DATASET EXCERPTS:
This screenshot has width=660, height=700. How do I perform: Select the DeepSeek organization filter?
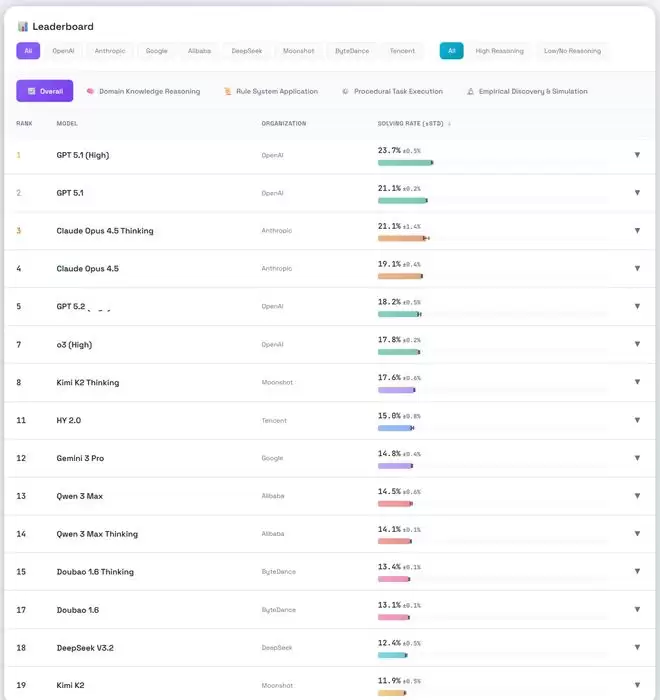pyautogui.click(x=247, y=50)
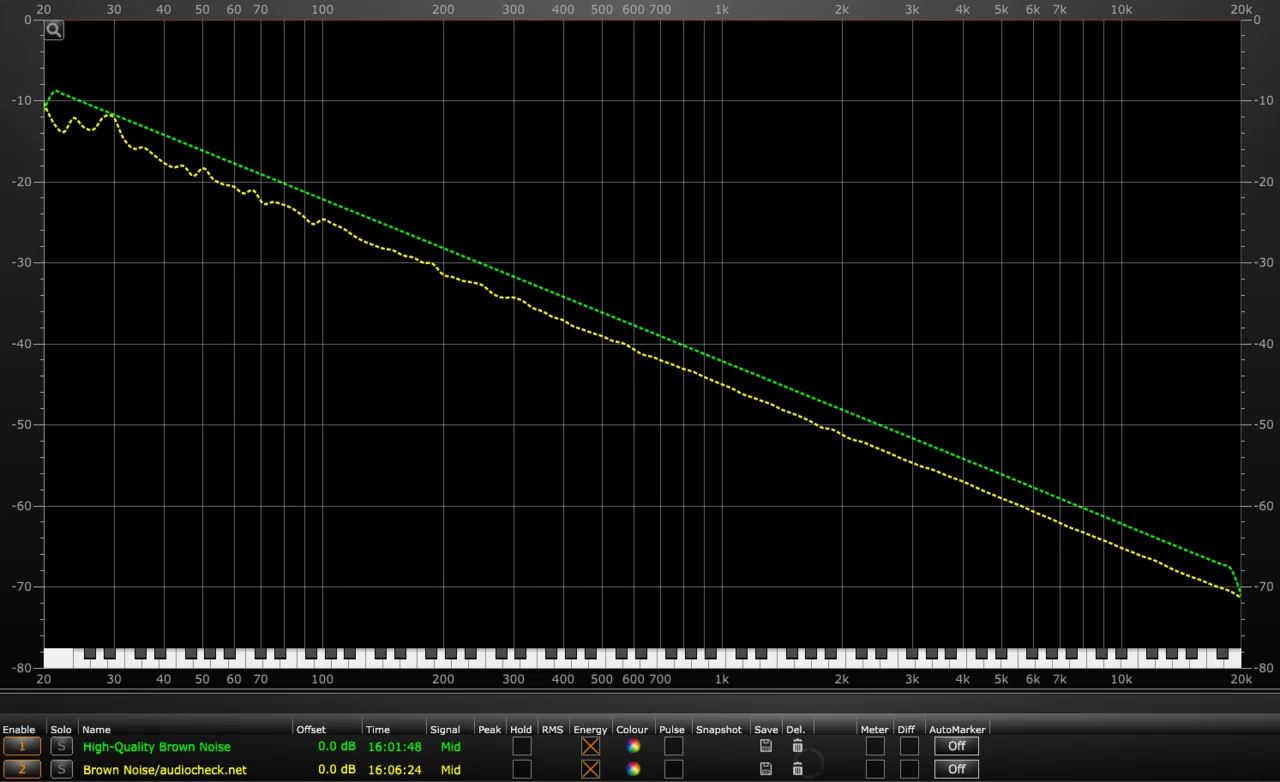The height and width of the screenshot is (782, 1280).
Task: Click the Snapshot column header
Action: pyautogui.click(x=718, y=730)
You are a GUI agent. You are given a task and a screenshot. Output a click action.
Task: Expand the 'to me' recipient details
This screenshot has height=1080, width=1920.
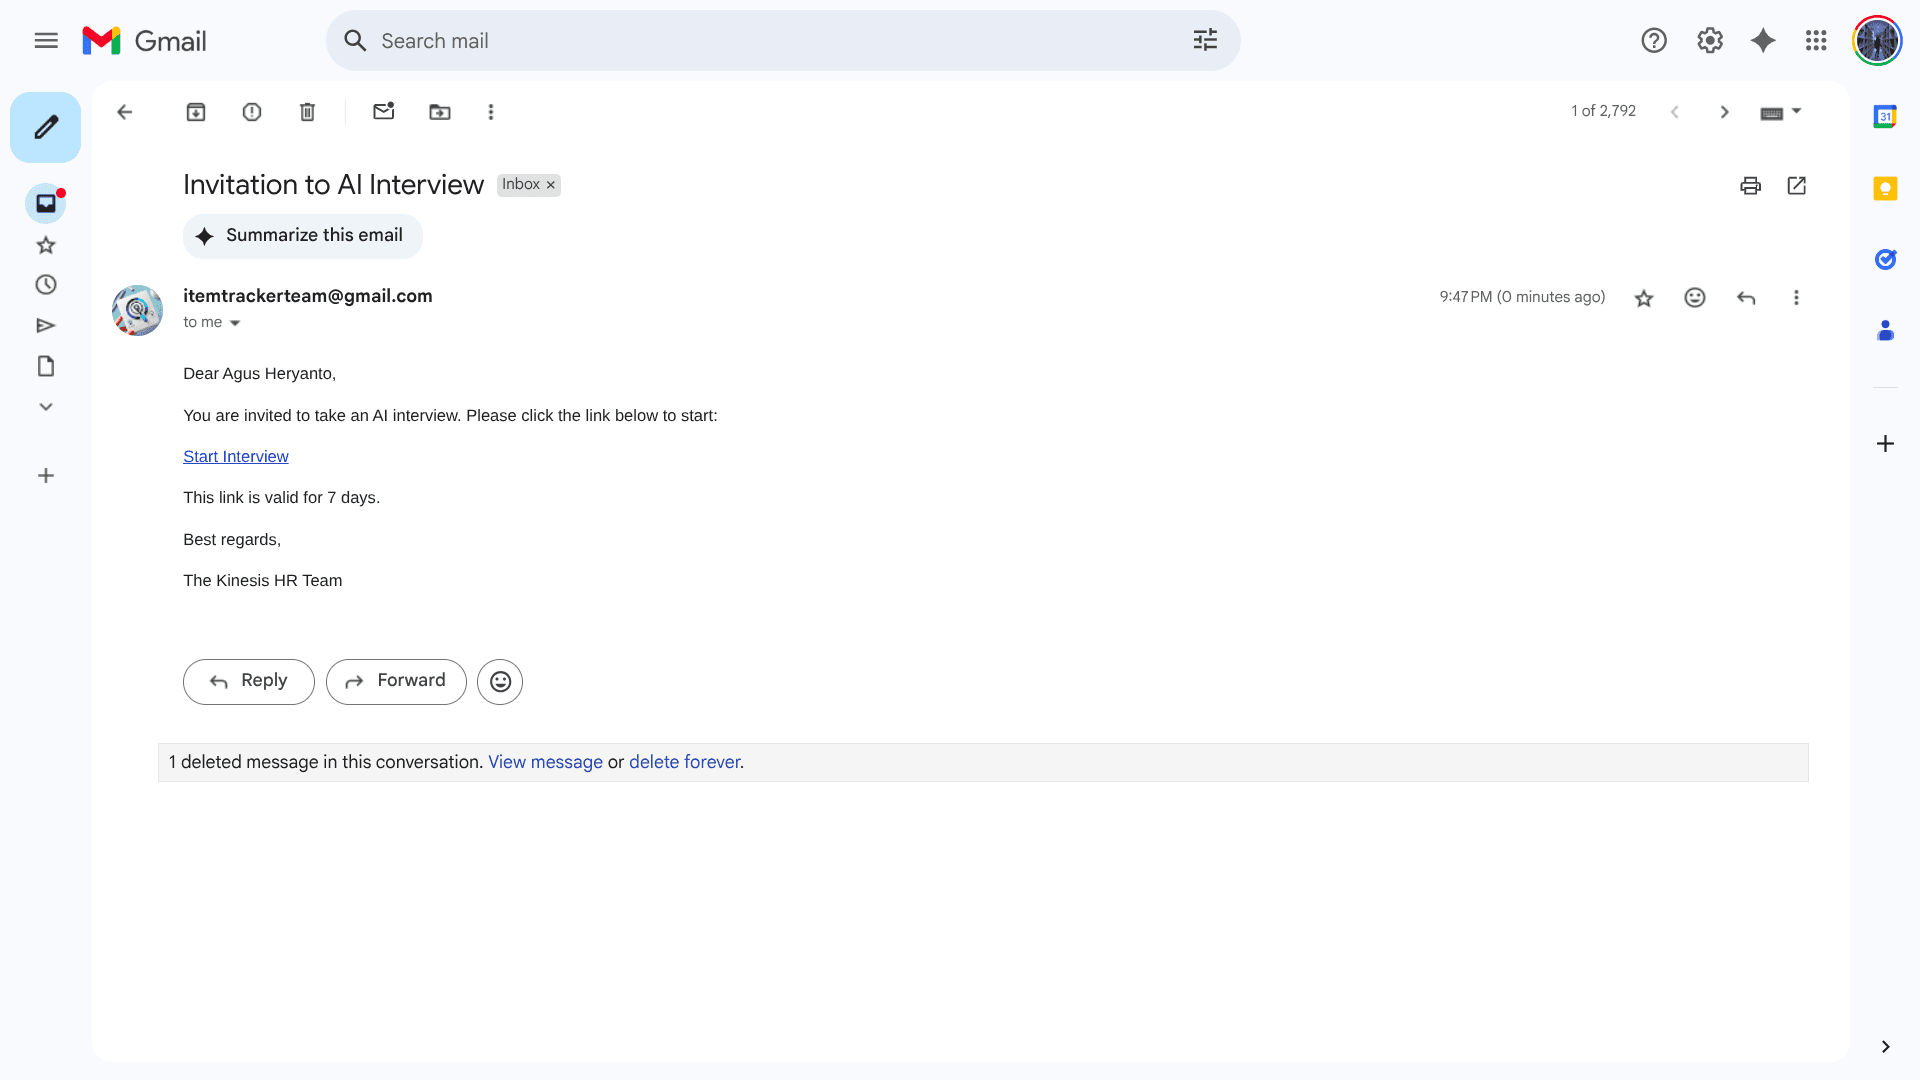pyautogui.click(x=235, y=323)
--
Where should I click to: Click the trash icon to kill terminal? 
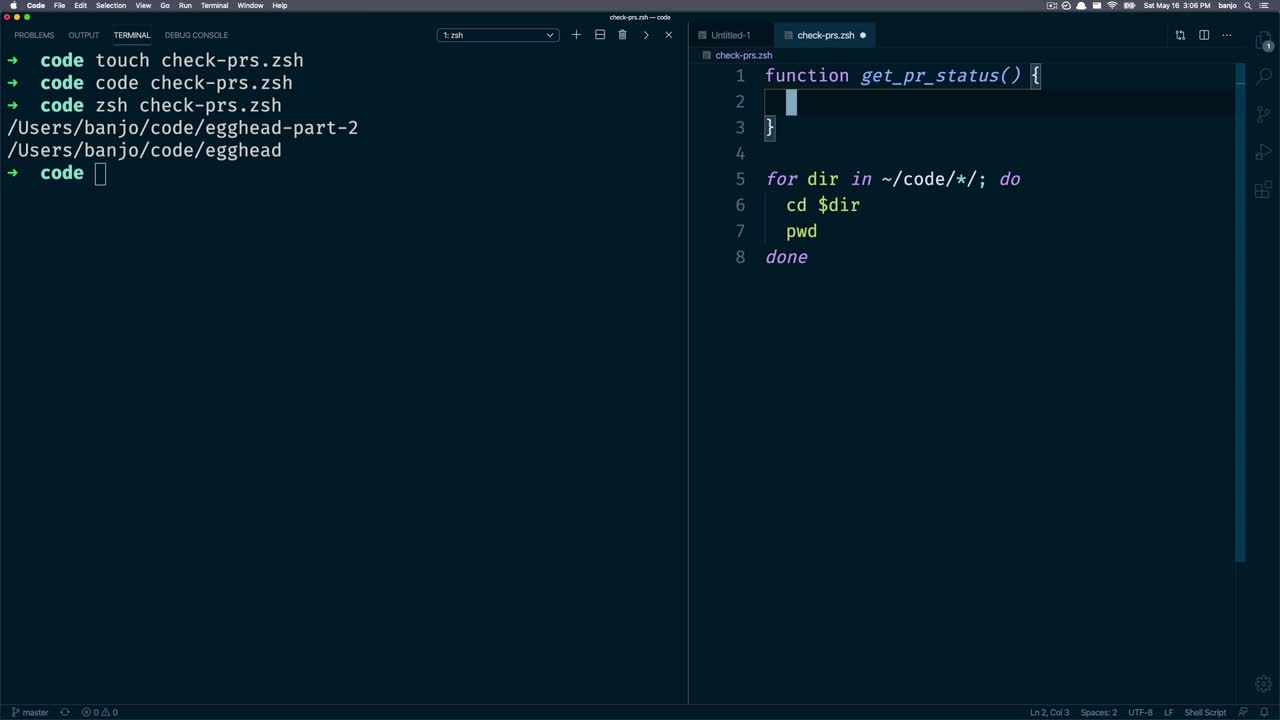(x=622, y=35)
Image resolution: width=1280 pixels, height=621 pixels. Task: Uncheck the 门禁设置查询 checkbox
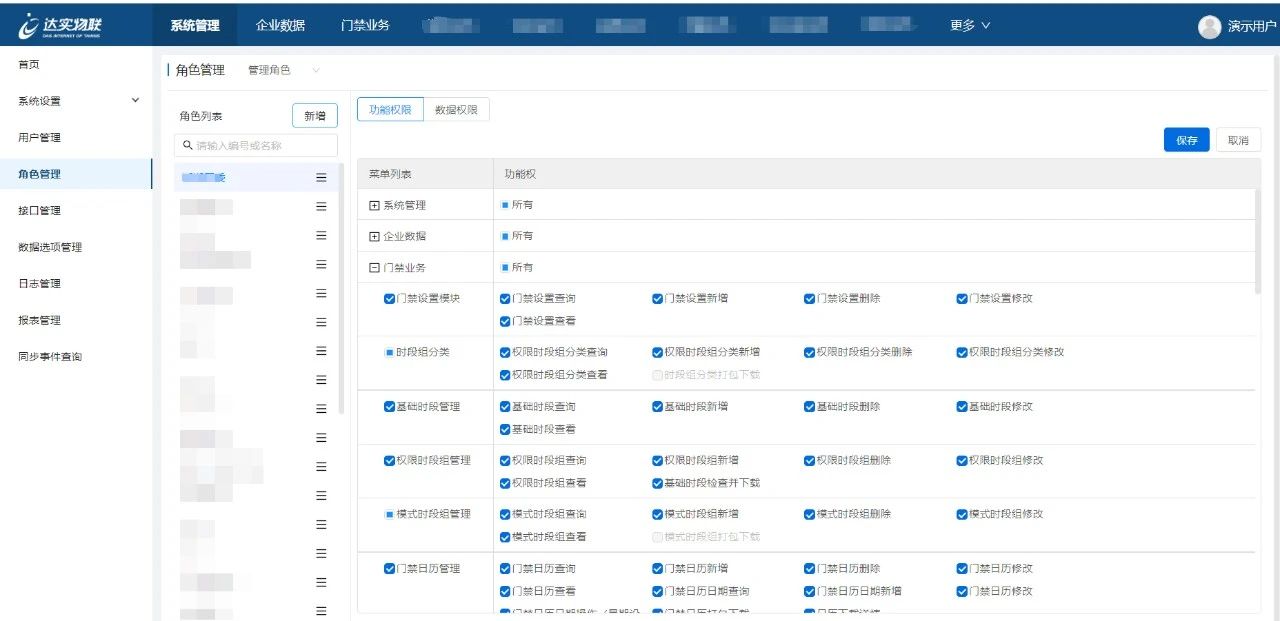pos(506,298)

AIM: Put the part that opens with the line containing "This screenshot has width=660, height=700." and closes with the line containing "pyautogui.click(x=235, y=323)" into a numbered list, including both of those lines and skipping blank lines. Leave the pictures out of your answer.

WORKED SOLUTION:
1. This screenshot has width=660, height=700. How do I perform: Select the DeepSeek organization filter?
2. pyautogui.click(x=247, y=50)
3. The height and width of the screenshot is (782, 1280).
4. Task: Click the Snapshot column header
5. Action: pyautogui.click(x=718, y=730)
6. You are a GUI agent. You are given a task and a screenshot. Output a click action.
7. Task: Expand the 'to me' recipient details
8. This screenshot has height=1080, width=1920.
9. pyautogui.click(x=235, y=323)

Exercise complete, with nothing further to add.